Learning Together welcomes new leadership

New ED and Director of Development + Strategy will grow programs and provide support to children and families with and without disabilities.

child on playground

Kyle Reese

Kyle Reese, COO/ED has come aboard as operations and administrative leader. Transitioning from the corporate sector, Kyle brings his visionary style and broad cross-functional business experience to managing Learning Together’s vision to make inclusive education the model for serving all children in our community. As a former Learning Together board president and brother of a Learning Together student, Kyle brings a unique perspective on the lifelong impact that Learning Together can make on a family.

child on playground

Mary Kay Kennedy

Mary Kay Kennedy joins Learning Together as the Director of Development + Strategy. Through her decade of development experience in Raleigh, she has cultivated relationships with donors small and large, businesses, and organizations. As a mother to an autistic child herself she understands the impact and importance Learning Together’s program can have for children and families. Mary Kay will be working closely with Kyle and the Learning Together community to engage individuals and businesses to create a foundation of support that can provide the financial resources necessary for Learning Together to achieve its mission.

Learning Together’s Mission: Our certified developmental day center and community of resources empowers children with and without developmental delays and their families with tools and skills essential for a life of learning and success.

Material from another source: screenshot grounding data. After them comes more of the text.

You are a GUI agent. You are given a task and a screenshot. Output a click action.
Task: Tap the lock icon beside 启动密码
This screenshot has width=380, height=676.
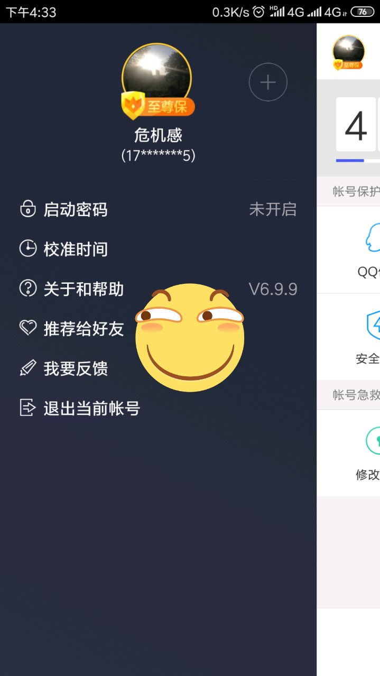tap(27, 209)
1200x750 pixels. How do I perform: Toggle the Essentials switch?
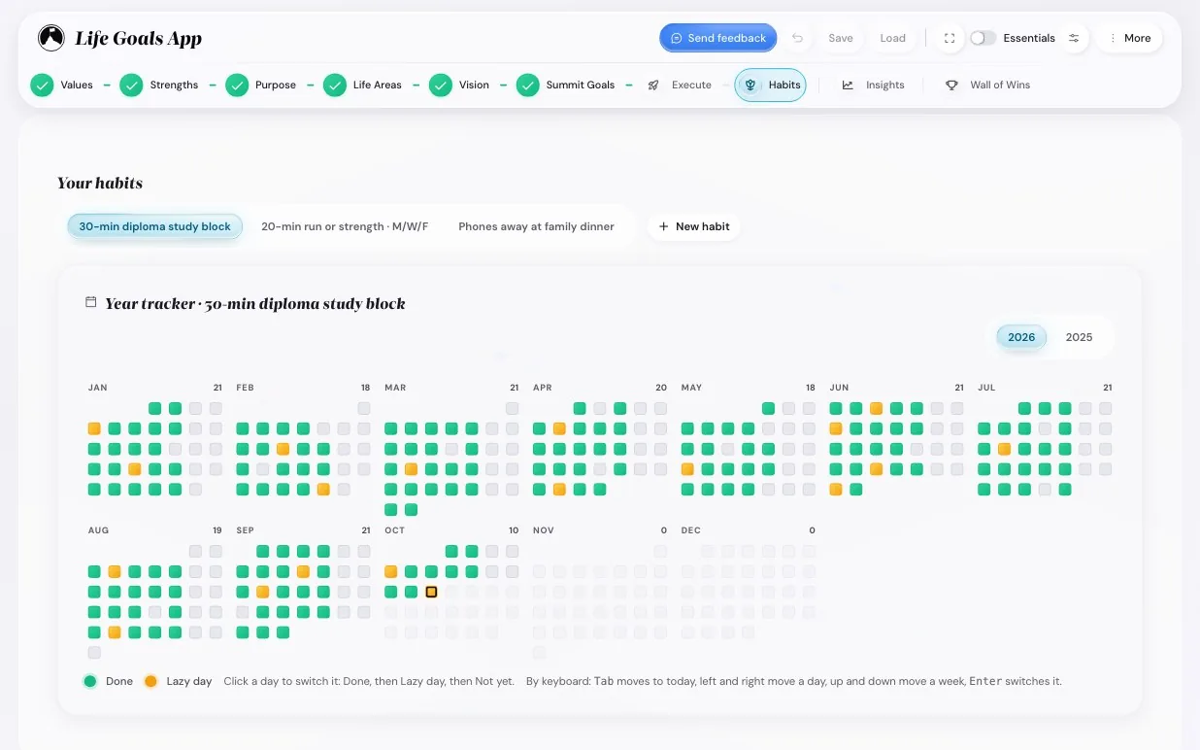click(983, 38)
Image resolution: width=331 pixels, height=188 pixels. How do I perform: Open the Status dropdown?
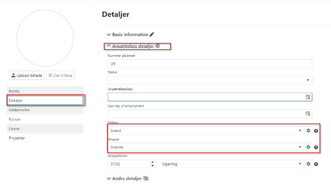tap(210, 80)
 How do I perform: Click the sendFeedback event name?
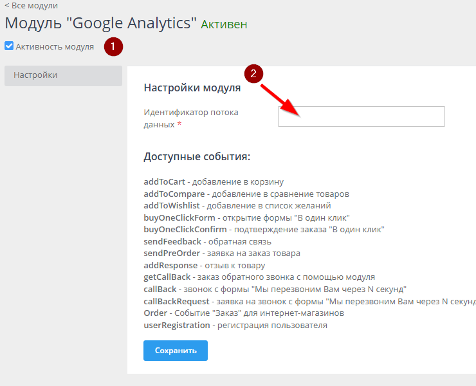[x=172, y=242]
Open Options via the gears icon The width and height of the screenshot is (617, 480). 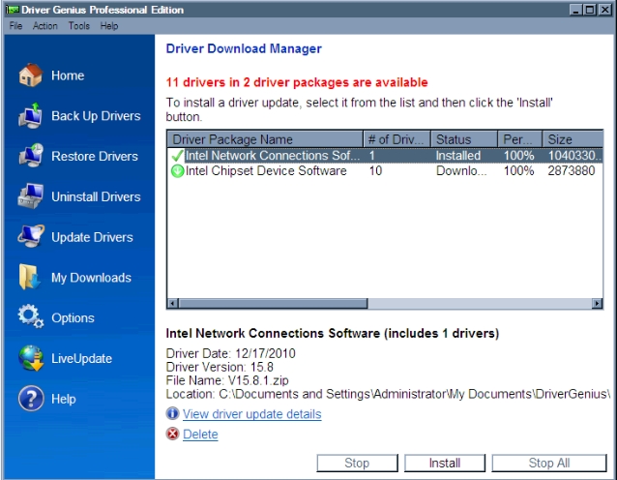31,317
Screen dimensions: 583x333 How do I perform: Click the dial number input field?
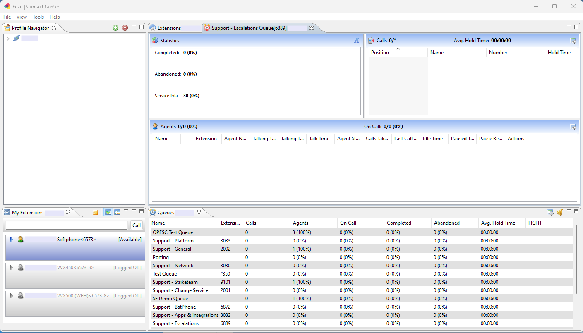tap(67, 225)
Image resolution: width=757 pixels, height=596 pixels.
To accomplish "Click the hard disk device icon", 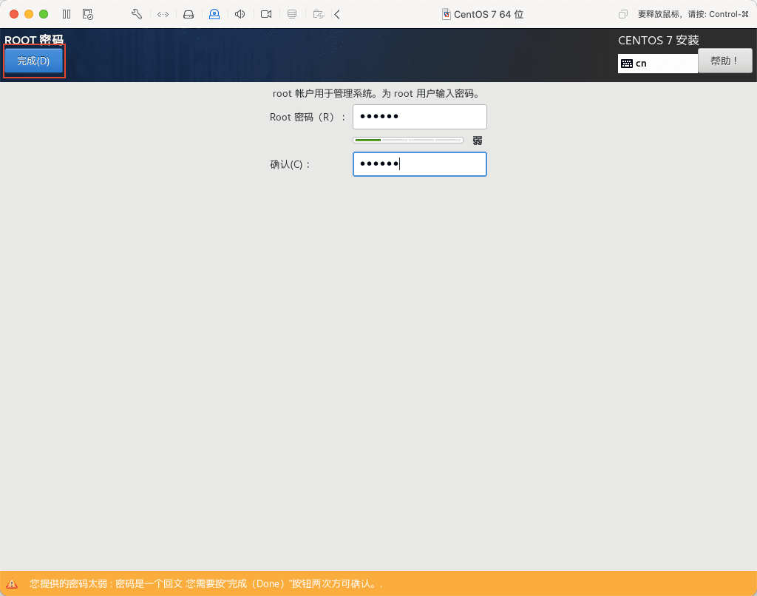I will pos(189,14).
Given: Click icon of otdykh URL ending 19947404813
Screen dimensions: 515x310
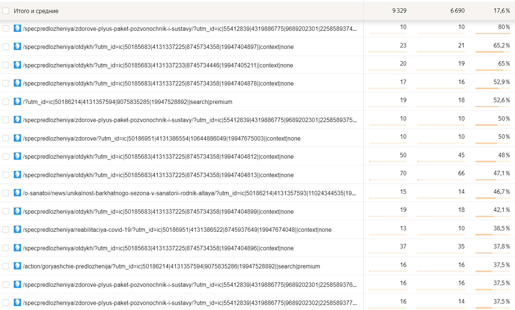Looking at the screenshot, I should coord(17,175).
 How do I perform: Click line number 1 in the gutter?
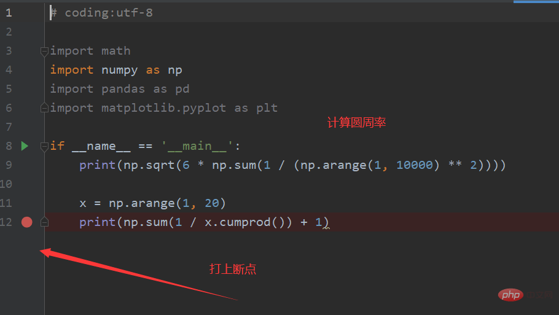(x=9, y=13)
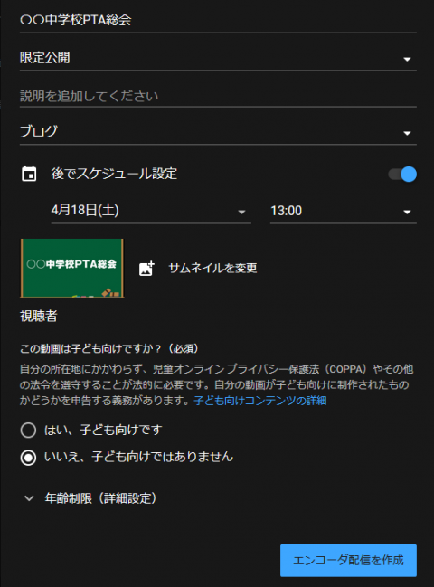
Task: Open the 13:00 time selector
Action: pyautogui.click(x=344, y=211)
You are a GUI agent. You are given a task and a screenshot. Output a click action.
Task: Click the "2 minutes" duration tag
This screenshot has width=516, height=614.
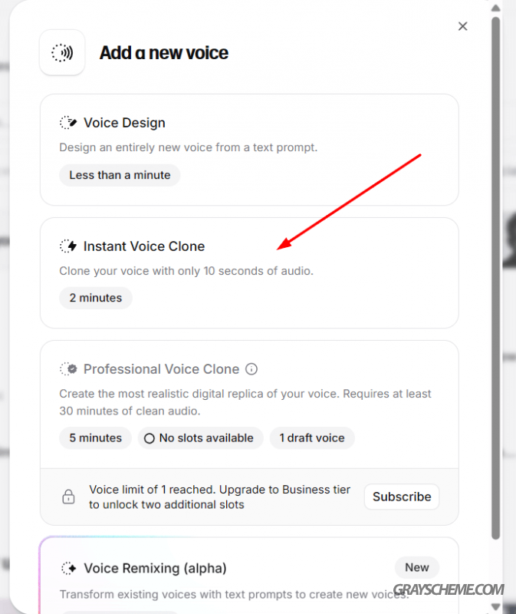pyautogui.click(x=96, y=298)
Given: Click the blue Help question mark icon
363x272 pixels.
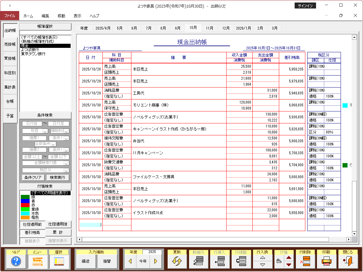Looking at the screenshot, I should pyautogui.click(x=16, y=261).
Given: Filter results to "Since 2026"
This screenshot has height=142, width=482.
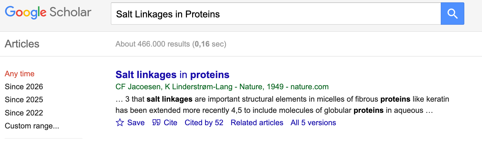Looking at the screenshot, I should 24,87.
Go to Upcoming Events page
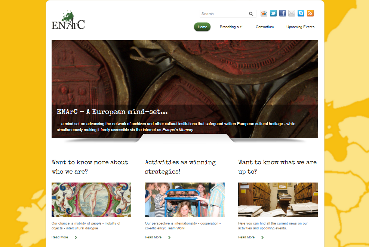This screenshot has width=369, height=247. pos(300,27)
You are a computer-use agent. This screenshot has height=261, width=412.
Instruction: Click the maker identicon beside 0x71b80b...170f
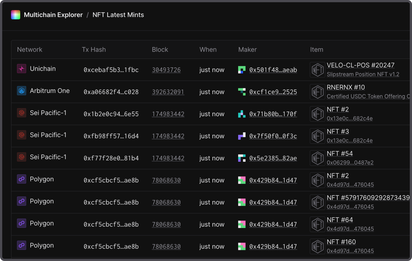[242, 114]
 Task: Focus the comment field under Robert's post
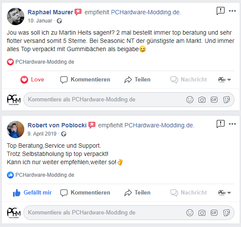pyautogui.click(x=129, y=213)
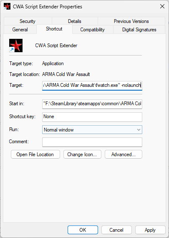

For over 50 years Learning Together has been helping children thrive in an educational system that is systemically biased against disability, racial/ethnic background, and socio-economic status. The service that Learning Together provides is beneficial beyond the families they directly serve. Their model is designed to inspire lifelong learning based on empathy, creativity, inclusion, and dignity for people of all abilities and backgrounds; resulting in a population that can recognize and work against racism, ableism, and implicit bias in education, employment, and everyday life.